As part of its examination, the supervisory board also reviewed the group's non-financial statement in the sustainability report, which was to be prepared pursuant to section 315b HGB, and reached the conclusion that it meets the existing requirements and that no objections were to be raised. An external audit by KPMG AG Wirtschaftsprüfungsgesellschaft had previously confirmed that no matters had come to the attention of the auditors that would cause them to believe that the group's non-financial statement had not been prepared pursuant to the provisions of section 315c HGB in all material respects.

Review of the management board's report on relations with affiliated companies

The management board of HENSOLDT AG prepared a report on the relations with affiliated companies (dependency report) pursuant to section 312 AktG for the period from 17 August to 31 December 2020 and submitted it to the supervisory board in due time. The dependency report was reviewed by the auditor pursuant to section 313 AktG. As there were no objections to be raised in view of the final result of his audit, the auditor issued the following unqualified audit opinion pursuant to section 313(3) AktG: "Having duly examined and assessed the report in accordance with our professional duties, we confirm that (1) the factual statements made in the report are correct; (2) the consideration given by the company for the legal transactions listed in the report was not unreasonably high; (3) there are no circumstances that would support a materially different assessment of the measures listed in the report than that made by the management board."

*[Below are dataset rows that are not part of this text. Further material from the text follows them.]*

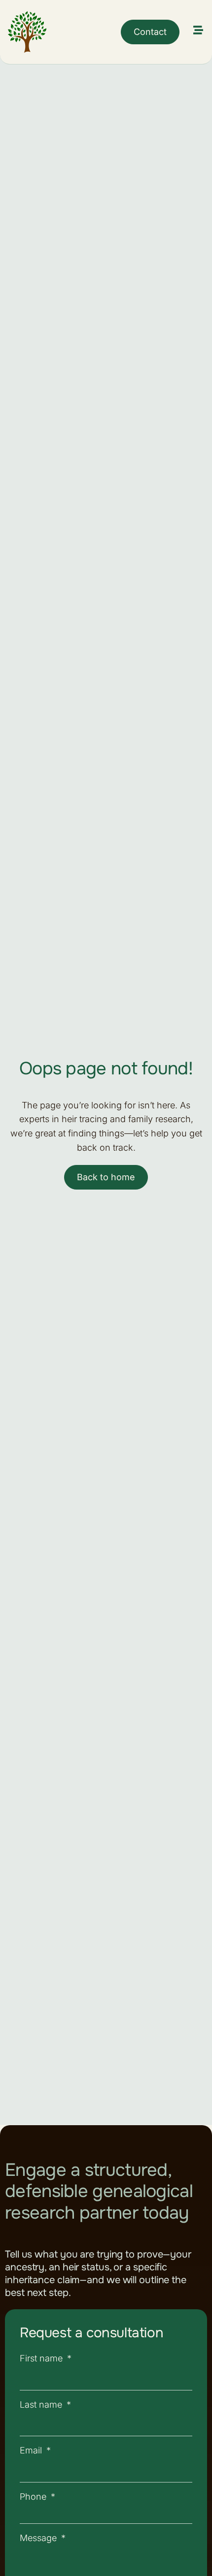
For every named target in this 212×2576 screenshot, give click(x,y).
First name (42, 2358)
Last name (42, 2404)
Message (39, 2538)
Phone (34, 2496)
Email (32, 2450)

The dependency report and the auditor's report were submitted to and reviewed by the audit committee and the supervisory board. This review did not lead to any objections. According to the final result of the preliminary examination by the audit committee and our own examination, the supervisory board has no objections to the management board's statement on the relations

with affiliated companies. The result of the examination of the dependency report by the auditor has been approved.

Thanks to the management board and staff

The supervisory board would like to thank the members of the management board, the employees and the employee representatives of all group companies for their work and especially for their contribution to the successful IPO of HENSOLDT AG. They have contributed to a very successful business year for the HENSOLDT Group.